Financial Intermediaries and Information Costs
Information costs make direct finance expensive and thus difficult to obtain. This generates the role of indirect financing and financial intermediation. Much of the information collected by intermediaries is used to reduce information costs and the effects of adverse selection and moral hazard. To reduce adverse selection, potential
borrowers are typically carefully screened. To minimum moral hazard, all borrowers are carefully monitored and the penalties are imposed on borrowers who violate their financial obligation. Banks reduce information costs in the following ways:
Screening and Certifying to Reduce Adverse Selection
Before getting any type of loan, a potential borrower must fill out an application. Typically this application will require information, like a social security number, which can be used to gather your credit history and credit score. This credit score tells a lender how likely you are to repay a loan. The higher the score the more likely you are to pay back the loan. Once this information is verified, a borrower with a higher credit score will have access to larger and/or lower interest rates. Banks also use other types of information beyond your loan application. Many banks look at patterns in your checking or debit card accounts. They can learn a gr eat deal about your habits and gauge certain types of risks for the bank. Banks gathered tons of information, have specialist who can interpret this information, and can effectively minimize adverse selection problems.

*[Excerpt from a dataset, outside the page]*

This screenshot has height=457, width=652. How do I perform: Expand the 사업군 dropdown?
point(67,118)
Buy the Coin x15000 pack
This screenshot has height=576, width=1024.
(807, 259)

Monitoring to Reduce Moral Hazard
To minimize moral hazard problems, banks also use specialists to monitor individuals who take out loans and firms who issue stocks and/or bonds. Many times the bank will actually take part in the same investment strategy of the borrowing firm, (or use a venture capital firm to do the same thing). In this way the bank can more closely
monitor the activities of the firm and monitor where it is that they use their borrowed funds. Finally it should be noted that the market system itself can help to limit moral hazard problems. If a firm is mismanaged and the stock price falls, a new company can take-over and remove the managers. Because of this, it is generally in the interest of the
managers to satisfy the desires of the stockholders of their company.